** WHAT TO DO **
Turn the lines of the listing below, from the one containing "For students (385, 881)" through the one containing "Keputusan (94, 244)", both included, into a numbered list with blank lines left out. Include only those lines.
>>>
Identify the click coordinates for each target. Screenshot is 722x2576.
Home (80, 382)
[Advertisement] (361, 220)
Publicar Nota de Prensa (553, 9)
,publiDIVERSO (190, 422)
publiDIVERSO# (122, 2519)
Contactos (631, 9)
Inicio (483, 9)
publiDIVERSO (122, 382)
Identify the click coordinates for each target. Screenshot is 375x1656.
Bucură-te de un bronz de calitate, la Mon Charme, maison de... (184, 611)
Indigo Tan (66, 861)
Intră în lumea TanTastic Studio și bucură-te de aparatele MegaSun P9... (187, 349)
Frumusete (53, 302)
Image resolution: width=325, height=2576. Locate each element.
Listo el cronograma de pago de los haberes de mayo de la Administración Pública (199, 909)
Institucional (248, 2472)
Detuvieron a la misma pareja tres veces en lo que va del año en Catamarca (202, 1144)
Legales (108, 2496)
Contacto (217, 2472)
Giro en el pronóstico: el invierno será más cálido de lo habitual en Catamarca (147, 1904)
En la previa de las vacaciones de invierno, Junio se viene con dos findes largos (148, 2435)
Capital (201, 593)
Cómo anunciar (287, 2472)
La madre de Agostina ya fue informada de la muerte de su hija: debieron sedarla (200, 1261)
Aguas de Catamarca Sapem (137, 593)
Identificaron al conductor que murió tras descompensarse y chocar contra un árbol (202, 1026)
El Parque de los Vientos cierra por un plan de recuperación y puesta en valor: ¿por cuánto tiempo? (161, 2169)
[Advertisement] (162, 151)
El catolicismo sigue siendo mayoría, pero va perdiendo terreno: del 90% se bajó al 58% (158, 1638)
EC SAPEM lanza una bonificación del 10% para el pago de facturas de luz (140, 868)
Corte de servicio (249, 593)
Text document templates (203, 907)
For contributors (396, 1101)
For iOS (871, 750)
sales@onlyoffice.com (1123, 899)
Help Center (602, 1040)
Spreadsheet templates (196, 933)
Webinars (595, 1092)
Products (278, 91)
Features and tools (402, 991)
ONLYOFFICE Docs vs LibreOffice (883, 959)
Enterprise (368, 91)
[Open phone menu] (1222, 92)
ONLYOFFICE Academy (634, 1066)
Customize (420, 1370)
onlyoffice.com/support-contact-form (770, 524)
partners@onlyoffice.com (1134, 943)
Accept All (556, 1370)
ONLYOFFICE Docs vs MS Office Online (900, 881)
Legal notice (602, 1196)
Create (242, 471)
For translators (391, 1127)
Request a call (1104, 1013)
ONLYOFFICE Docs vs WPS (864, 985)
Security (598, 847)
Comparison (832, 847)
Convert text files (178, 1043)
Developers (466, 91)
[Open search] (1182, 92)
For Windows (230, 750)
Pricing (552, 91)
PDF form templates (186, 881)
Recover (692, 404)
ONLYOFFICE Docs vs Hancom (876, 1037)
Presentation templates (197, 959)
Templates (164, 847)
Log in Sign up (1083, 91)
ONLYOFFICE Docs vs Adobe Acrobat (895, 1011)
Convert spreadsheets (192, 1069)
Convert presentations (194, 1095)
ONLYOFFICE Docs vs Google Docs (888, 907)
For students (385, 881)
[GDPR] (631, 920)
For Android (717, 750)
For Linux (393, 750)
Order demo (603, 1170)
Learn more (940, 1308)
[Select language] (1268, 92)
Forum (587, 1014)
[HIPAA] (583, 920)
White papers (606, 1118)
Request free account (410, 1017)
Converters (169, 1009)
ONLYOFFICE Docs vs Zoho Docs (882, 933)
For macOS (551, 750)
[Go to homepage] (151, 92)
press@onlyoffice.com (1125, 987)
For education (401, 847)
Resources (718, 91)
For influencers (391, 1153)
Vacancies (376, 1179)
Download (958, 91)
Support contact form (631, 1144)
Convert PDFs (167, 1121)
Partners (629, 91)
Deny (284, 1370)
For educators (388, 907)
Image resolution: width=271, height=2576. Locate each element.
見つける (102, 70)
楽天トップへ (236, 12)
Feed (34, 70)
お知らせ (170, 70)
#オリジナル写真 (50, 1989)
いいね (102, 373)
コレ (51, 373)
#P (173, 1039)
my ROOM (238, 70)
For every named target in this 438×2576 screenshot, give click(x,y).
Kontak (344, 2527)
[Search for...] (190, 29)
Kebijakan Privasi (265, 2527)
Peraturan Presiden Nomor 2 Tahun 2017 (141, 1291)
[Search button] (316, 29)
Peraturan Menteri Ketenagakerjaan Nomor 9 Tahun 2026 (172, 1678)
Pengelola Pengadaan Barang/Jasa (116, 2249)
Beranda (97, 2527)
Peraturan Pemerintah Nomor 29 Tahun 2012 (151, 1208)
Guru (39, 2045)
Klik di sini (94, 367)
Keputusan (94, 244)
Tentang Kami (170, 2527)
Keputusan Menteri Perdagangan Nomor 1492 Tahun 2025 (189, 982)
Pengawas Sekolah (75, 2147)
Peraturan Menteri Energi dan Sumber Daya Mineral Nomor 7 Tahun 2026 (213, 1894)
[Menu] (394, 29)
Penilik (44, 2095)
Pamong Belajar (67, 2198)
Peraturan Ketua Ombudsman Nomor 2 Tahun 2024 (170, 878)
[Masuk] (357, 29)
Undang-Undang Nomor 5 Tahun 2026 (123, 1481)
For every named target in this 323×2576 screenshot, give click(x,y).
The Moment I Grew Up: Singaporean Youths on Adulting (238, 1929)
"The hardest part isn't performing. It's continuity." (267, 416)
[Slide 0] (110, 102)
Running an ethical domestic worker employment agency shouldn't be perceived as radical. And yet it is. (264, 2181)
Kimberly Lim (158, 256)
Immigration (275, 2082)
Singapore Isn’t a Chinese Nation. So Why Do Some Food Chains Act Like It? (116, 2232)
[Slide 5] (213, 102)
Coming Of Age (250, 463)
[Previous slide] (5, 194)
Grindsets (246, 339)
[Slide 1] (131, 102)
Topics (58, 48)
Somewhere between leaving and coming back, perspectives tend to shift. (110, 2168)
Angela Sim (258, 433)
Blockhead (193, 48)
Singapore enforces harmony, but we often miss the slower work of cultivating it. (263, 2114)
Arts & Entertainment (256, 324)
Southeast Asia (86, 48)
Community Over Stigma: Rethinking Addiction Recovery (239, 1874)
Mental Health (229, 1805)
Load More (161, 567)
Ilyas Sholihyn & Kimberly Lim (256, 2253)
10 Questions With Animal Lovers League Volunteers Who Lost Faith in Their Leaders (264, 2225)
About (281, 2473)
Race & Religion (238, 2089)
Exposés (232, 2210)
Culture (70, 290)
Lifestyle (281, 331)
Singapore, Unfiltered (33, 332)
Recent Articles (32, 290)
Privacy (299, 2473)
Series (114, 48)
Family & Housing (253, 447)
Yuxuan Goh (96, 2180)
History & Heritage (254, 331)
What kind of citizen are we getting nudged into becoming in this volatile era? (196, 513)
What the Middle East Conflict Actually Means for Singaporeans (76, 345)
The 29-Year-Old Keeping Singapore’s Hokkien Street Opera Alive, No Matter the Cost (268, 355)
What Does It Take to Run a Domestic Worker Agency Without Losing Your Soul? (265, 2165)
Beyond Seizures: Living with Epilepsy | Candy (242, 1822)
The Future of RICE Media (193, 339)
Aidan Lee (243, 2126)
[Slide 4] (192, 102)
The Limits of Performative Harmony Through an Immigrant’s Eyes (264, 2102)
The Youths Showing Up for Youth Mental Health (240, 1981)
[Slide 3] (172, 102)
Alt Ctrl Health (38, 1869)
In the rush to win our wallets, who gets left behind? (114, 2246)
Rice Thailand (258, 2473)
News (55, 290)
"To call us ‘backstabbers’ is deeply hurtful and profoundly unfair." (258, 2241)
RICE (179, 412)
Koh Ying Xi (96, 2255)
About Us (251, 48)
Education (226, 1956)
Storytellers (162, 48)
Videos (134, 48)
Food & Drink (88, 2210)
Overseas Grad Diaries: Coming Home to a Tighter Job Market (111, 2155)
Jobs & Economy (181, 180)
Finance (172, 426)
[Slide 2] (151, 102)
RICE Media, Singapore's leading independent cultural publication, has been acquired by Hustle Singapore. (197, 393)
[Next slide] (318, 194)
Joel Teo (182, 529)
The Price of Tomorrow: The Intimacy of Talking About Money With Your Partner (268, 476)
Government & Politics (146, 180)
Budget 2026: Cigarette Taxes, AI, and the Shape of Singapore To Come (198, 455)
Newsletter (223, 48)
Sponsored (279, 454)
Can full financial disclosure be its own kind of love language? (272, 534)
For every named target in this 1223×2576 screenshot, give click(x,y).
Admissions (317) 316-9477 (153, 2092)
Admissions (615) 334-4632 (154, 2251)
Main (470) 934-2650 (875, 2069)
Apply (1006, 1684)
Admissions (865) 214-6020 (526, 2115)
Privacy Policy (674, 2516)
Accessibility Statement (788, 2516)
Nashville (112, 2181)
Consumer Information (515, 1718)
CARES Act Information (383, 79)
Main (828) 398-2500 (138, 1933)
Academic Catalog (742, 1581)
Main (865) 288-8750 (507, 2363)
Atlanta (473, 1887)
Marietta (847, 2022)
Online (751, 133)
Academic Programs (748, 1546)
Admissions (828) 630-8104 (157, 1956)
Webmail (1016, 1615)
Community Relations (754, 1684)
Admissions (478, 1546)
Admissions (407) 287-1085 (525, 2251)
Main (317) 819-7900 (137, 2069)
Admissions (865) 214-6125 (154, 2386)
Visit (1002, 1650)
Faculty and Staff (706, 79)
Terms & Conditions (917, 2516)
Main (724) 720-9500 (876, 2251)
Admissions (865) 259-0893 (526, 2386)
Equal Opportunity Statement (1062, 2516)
<<<
** EXERCISE OUTPUT **
1. For students (385, 881)
2. [GDPR] (631, 920)
3. For Android (717, 750)
4. For Linux (393, 750)
5. Order demo (603, 1170)
6. Learn more (940, 1308)
7. [Select language] (1268, 92)
8. Forum (587, 1014)
9. [HIPAA] (583, 920)
10. White papers (606, 1118)
11. Request free account (410, 1017)
12. Converters (169, 1009)
13. ONLYOFFICE Docs vs Zoho Docs (882, 933)
14. For macOS (551, 750)
15. [Go to homepage] (151, 92)
16. press@onlyoffice.com (1125, 987)
17. For education (401, 847)
18. Resources (718, 91)
19. For influencers (391, 1153)
20. Vacancies (376, 1179)
21. Download (958, 91)
22. Support contact form (631, 1144)
23. Convert PDFs (167, 1121)
24. Partners (629, 91)
25. Deny (284, 1370)
26. For educators (388, 907)
27. Image resolution: width=271, height=2576. Locate each element.
28. 見つける (102, 70)
29. 楽天トップへ (236, 12)
30. Feed (34, 70)
31. お知らせ (170, 70)
32. #オリジナル写真 (50, 1989)
33. いいね (102, 373)
34. コレ (51, 373)
35. #P (173, 1039)
36. my ROOM (238, 70)
37. For every named target in this 438×2576 screenshot, give click(x,y).
38. Kontak (344, 2527)
39. [Search for...] (190, 29)
40. Kebijakan Privasi (265, 2527)
41. Peraturan Presiden Nomor 2 Tahun 2017 (141, 1291)
42. [Search button] (316, 29)
43. Peraturan Menteri Ketenagakerjaan Nomor 9 Tahun 2026 (172, 1678)
44. Pengelola Pengadaan Barang/Jasa (116, 2249)
45. Beranda (97, 2527)
46. Peraturan Pemerintah Nomor 29 Tahun 2012 (151, 1208)
47. Guru (39, 2045)
48. Klik di sini (94, 367)
49. Keputusan (94, 244)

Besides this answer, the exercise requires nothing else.